** START **
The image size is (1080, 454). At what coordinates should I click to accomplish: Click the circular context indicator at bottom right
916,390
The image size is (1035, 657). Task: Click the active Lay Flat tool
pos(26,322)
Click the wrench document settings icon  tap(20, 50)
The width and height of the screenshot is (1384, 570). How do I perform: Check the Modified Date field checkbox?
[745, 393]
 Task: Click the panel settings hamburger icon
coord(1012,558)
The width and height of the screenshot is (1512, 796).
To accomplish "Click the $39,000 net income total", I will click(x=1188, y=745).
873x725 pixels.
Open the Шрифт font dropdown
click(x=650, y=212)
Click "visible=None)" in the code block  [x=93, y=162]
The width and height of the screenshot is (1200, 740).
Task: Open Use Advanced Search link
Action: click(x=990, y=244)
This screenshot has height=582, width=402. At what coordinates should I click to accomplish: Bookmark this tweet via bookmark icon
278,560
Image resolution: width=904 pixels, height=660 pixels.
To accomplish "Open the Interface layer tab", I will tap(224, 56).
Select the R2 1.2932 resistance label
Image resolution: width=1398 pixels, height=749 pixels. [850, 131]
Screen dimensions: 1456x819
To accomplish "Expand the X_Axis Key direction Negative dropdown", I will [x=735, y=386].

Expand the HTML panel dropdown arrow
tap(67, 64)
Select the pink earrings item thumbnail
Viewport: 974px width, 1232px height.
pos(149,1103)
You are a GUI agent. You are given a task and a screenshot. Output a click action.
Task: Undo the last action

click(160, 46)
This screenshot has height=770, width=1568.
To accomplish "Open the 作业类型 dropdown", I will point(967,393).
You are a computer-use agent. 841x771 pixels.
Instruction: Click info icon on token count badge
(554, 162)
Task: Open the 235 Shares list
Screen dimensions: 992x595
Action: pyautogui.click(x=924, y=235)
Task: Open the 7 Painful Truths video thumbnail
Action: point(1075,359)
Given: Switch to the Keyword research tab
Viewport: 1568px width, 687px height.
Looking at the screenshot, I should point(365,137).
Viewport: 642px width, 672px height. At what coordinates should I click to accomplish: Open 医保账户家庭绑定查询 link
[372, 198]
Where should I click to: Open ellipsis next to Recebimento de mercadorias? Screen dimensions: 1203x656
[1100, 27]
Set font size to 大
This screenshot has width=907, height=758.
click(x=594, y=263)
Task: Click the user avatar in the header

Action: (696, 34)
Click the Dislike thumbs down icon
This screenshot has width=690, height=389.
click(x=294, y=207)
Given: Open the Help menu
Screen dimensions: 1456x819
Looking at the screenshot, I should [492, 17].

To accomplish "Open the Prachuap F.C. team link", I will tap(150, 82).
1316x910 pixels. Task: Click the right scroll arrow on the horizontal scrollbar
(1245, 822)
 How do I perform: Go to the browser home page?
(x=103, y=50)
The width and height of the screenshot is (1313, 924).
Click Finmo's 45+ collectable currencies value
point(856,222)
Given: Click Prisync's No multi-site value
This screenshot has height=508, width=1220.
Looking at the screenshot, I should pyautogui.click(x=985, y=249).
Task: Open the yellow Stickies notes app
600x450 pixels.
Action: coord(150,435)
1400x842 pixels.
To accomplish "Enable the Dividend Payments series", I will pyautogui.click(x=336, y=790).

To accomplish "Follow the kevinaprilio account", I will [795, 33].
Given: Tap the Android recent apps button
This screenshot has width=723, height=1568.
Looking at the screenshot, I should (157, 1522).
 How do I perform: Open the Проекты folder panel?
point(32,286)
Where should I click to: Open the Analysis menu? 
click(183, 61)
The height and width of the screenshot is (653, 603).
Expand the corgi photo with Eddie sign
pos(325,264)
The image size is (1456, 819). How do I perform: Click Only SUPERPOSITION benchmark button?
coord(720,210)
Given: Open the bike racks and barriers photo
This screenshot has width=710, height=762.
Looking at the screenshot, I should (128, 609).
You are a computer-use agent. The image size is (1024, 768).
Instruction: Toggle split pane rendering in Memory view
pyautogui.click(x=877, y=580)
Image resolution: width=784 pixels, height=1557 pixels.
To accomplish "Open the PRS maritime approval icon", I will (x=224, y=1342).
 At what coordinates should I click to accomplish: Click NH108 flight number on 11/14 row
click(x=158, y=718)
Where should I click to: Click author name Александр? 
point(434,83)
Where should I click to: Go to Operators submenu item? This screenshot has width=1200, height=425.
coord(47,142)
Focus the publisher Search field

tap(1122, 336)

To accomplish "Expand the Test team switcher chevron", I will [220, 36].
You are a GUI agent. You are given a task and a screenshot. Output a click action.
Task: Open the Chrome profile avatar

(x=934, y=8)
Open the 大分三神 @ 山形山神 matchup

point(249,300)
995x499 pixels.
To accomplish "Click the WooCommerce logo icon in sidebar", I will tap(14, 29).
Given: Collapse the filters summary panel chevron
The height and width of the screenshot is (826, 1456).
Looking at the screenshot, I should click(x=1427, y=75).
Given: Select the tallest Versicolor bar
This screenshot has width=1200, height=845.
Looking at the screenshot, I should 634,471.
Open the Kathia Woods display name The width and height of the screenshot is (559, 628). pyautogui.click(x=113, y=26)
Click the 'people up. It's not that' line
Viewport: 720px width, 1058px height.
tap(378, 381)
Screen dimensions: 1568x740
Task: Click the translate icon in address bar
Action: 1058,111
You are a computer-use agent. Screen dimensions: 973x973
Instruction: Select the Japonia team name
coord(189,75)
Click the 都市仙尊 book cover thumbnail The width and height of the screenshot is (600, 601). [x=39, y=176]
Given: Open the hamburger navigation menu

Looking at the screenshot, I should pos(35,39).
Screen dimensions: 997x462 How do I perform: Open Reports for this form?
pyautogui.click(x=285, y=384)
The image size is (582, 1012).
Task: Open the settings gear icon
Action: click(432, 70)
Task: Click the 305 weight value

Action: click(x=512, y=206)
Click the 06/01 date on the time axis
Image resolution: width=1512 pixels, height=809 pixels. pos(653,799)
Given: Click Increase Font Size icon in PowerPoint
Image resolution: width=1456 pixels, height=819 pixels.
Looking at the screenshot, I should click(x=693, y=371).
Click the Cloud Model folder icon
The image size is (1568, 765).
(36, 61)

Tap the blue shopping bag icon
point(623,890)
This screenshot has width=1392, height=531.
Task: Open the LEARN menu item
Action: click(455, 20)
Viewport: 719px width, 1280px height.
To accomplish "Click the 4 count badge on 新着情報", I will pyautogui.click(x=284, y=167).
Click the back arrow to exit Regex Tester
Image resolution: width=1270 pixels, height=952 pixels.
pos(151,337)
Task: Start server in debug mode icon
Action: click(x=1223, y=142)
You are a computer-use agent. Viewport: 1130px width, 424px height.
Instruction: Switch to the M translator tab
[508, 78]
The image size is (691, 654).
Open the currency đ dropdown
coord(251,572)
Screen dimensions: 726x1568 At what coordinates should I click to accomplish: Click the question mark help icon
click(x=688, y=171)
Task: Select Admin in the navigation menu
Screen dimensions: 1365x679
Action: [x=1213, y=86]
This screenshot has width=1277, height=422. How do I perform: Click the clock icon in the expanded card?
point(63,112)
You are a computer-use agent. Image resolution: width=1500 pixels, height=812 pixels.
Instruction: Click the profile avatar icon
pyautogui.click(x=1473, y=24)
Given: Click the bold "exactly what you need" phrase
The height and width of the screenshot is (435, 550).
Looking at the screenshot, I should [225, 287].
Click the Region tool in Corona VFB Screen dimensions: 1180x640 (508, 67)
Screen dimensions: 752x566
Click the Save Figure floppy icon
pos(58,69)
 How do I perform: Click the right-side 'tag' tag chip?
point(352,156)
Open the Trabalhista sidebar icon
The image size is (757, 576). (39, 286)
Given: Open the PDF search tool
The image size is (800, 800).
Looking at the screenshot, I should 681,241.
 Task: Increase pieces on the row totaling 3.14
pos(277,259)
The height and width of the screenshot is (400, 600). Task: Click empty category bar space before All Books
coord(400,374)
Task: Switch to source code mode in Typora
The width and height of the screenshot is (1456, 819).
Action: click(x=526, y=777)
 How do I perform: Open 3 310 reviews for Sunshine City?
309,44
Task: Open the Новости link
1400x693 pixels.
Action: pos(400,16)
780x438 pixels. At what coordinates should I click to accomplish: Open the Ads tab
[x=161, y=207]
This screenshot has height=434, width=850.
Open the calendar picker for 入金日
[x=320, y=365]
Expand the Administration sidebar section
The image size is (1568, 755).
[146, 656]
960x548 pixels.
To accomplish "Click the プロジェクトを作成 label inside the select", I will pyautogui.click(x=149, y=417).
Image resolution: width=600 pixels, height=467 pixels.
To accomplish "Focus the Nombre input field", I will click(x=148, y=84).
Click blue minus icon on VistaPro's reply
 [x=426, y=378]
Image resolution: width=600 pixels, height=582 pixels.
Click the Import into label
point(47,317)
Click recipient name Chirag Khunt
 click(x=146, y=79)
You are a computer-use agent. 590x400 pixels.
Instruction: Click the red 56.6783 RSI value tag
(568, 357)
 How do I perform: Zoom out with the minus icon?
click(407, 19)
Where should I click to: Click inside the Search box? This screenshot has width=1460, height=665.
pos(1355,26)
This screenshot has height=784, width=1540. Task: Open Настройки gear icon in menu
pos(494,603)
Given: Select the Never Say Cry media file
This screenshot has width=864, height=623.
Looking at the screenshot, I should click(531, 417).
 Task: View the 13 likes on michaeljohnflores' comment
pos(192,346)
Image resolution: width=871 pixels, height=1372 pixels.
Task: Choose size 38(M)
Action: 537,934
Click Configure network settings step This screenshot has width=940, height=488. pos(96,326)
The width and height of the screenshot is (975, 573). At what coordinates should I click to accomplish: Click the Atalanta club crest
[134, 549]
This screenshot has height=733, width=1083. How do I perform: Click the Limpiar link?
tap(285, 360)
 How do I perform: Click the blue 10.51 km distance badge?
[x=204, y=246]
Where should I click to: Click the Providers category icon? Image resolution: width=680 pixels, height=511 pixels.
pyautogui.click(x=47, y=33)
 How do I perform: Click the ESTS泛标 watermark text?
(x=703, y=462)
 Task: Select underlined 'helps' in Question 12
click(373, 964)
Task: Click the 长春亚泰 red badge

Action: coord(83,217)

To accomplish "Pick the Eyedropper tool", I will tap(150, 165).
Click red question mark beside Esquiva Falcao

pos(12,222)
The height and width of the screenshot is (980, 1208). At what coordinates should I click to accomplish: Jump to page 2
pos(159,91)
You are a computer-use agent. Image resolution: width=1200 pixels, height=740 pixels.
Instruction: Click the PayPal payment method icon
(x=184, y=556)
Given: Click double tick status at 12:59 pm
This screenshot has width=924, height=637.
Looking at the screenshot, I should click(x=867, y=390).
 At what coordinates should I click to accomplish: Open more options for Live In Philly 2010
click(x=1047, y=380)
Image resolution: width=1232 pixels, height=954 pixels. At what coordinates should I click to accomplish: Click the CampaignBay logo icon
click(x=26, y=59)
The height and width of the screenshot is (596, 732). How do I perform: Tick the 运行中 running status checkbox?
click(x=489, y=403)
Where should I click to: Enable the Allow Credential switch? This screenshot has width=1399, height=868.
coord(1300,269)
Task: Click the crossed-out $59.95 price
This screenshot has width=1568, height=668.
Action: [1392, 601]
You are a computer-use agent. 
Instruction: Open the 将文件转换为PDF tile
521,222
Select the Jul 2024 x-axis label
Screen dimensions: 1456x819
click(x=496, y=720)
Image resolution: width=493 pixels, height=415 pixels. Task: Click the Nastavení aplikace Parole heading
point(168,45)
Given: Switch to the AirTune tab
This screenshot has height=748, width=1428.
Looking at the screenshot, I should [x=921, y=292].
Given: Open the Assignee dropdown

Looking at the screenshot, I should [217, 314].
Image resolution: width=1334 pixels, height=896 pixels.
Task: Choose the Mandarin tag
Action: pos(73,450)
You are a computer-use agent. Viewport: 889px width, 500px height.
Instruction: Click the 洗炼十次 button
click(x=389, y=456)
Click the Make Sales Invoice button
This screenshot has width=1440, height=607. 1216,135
** END **
== TASK OBJECTIVE ==
Print the data above again without changes, starting at the line containing "The height and width of the screenshot is (980, 1208)." and ending at the line containing "(x=184, y=556)", with both of those lines included.

== EXPECTED OUTPUT ==
The height and width of the screenshot is (980, 1208). At what coordinates should I click to accomplish: Jump to page 2
pos(159,91)
You are a computer-use agent. Image resolution: width=1200 pixels, height=740 pixels.
Instruction: Click the PayPal payment method icon
(x=184, y=556)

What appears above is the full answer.